But “Is this desire?” is one of those albums where no list of arguments can equal my 2 decades of deep, enduring love for it. That kind of love comes not from any of those things about it that are objectively great, but from what it gave me, in 40 minutes, on a Sunday afternoon in the autumn of 1999, by the Bristol downs.
II
The Avon Gorge is quite a sight from the Clifton Suspension Bridge. It’s big enough to give you sense of your own frailty – like a gust of wind could whip you off into an expanse of warm air, and on out to the sea.
I had walked out of the flat I was renting, the album on my headphones as I went, and headed for the bridge. A short uphill to get there, where the trees open out into a massive concrete promontory. Then only the girders and wires to hold you. The music was loud, its beats cracking my pace over the narrow metal footpath.
That last year had felt hard. Things seemed like a dead end there. My American girlfriend’s visa was running out soon, and we would go back to our long calls across the ocean. Work was going nowhere, and I hadn’t learned the value of writing to carry me through tough times. What I had was wandering around listening to this starkly angular and boxy music. Rumbling, close in my ears, it didn’t seem enough.
As I looked down into the river’s dirty water in the distance, snatches of the songs started to slot into my mood. “My Beautiful Leah” spat out its plea to fill some bottomless loss. “The Garden” told me about “singing a sad love song… praying for life.” I heard that “Joy”’s eponymous heroine had “never danced a step”, and I was stifled too.
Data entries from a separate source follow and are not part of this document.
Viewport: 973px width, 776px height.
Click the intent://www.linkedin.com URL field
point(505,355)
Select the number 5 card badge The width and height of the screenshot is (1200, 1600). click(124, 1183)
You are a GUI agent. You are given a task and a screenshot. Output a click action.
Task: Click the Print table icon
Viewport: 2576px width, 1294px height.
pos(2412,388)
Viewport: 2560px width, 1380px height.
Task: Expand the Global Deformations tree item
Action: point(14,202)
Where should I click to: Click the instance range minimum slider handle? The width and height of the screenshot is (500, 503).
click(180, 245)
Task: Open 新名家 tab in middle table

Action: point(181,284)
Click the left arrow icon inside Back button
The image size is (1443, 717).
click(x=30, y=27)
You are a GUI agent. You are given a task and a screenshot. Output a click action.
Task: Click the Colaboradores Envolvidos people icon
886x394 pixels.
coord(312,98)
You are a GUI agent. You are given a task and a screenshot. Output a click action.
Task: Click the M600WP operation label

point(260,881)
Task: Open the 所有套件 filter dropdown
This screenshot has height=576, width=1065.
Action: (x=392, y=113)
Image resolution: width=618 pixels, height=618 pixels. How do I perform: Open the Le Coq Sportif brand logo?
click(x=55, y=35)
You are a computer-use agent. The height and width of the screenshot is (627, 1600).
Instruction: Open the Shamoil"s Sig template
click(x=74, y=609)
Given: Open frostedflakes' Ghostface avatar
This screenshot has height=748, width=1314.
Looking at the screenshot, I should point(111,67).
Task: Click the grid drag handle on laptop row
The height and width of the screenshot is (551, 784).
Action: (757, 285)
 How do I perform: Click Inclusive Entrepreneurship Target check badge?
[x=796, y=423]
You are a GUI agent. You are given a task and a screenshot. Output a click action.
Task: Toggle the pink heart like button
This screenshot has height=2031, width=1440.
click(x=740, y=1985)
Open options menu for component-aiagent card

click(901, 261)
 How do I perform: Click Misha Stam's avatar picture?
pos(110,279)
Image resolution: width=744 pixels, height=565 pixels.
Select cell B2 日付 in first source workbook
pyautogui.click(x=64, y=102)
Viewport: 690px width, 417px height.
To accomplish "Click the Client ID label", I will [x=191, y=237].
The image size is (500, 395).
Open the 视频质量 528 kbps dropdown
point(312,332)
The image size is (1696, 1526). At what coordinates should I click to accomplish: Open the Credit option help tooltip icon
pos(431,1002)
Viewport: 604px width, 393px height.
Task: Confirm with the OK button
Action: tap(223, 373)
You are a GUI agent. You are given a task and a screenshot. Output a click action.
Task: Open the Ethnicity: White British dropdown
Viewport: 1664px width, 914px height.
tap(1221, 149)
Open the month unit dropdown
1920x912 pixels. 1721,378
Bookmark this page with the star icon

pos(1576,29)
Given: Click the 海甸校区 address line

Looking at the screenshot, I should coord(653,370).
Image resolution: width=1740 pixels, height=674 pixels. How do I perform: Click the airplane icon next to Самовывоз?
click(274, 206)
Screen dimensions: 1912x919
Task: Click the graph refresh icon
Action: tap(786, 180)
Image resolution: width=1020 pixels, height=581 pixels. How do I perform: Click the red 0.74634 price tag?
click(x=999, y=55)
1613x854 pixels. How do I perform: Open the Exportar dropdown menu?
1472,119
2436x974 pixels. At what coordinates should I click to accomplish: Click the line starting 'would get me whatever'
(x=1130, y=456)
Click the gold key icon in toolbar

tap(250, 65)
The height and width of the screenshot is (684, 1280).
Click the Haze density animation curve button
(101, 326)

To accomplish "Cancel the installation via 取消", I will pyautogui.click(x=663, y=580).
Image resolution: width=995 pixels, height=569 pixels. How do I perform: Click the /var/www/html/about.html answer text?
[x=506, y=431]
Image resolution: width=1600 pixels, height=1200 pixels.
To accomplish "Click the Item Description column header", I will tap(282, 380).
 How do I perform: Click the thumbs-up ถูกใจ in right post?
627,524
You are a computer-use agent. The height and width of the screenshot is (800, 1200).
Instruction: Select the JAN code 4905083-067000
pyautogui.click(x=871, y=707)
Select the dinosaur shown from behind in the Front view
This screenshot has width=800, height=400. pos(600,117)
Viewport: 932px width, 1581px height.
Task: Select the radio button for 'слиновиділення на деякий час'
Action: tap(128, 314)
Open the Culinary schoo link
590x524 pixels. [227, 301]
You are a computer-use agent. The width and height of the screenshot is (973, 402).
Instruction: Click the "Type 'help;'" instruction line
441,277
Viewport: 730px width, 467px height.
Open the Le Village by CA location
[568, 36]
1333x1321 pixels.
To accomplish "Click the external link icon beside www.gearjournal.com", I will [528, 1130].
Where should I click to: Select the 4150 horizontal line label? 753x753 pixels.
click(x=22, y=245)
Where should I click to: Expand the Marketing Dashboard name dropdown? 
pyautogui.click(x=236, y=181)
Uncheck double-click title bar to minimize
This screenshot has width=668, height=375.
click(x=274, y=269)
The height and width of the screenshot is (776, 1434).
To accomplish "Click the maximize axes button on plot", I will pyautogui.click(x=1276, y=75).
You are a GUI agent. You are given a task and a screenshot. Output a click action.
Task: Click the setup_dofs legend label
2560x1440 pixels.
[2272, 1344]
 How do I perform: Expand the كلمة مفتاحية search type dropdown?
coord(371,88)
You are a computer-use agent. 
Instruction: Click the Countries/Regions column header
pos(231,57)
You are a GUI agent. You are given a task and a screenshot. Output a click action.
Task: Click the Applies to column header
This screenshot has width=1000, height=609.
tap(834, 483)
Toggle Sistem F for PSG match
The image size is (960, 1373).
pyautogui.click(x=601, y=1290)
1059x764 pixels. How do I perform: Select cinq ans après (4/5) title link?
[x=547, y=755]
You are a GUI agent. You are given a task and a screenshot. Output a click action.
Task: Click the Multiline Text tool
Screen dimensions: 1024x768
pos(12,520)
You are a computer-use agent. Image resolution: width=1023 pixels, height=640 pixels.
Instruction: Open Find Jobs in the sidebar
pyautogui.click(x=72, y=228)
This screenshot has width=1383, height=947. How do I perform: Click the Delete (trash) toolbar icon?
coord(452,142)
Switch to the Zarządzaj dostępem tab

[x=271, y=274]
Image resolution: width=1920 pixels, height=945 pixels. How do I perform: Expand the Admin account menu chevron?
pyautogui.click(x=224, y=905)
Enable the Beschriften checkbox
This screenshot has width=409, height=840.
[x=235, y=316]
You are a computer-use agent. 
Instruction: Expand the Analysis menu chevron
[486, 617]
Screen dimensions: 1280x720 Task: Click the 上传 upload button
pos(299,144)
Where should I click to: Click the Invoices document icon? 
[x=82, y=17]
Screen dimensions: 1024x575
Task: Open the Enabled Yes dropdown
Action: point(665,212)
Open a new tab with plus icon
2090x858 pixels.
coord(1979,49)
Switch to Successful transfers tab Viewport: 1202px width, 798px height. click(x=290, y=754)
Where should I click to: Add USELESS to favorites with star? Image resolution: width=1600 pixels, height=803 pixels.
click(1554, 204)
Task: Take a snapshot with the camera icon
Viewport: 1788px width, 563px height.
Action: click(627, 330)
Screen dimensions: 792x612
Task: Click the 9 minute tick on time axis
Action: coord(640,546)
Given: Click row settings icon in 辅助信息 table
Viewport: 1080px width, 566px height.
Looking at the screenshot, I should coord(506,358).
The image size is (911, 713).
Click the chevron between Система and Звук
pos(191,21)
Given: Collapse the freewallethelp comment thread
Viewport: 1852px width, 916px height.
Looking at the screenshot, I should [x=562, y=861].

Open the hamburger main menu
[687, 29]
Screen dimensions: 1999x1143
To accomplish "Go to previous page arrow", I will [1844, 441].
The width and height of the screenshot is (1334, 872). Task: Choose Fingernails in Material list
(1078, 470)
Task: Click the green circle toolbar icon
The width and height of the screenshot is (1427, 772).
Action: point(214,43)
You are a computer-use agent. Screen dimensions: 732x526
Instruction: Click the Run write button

This small album of rough cut recordings and I came into dark alignment. The weight of both our pain made the bridge seem to bow a little, and I thought I felt the wind pick up and pull me towards the drop.
III
Don’t panic. I’m here, 2 decades later, to tell this tale. You’ll be relieved to know that as I looked over that edge, my hands locked around the railing until my fingers hurt. It was a grim time certainly, but from that nadir of “Joy”, where the album scrawled it’s vicious beat and I railed against my circumstance with it, came “The River”.
In that first instant it was simply that, slight, “And they came to the river”, breaking my isolation. Then the dancing piano loop struck me, and then the easy drum part, rolling onwards as the song built.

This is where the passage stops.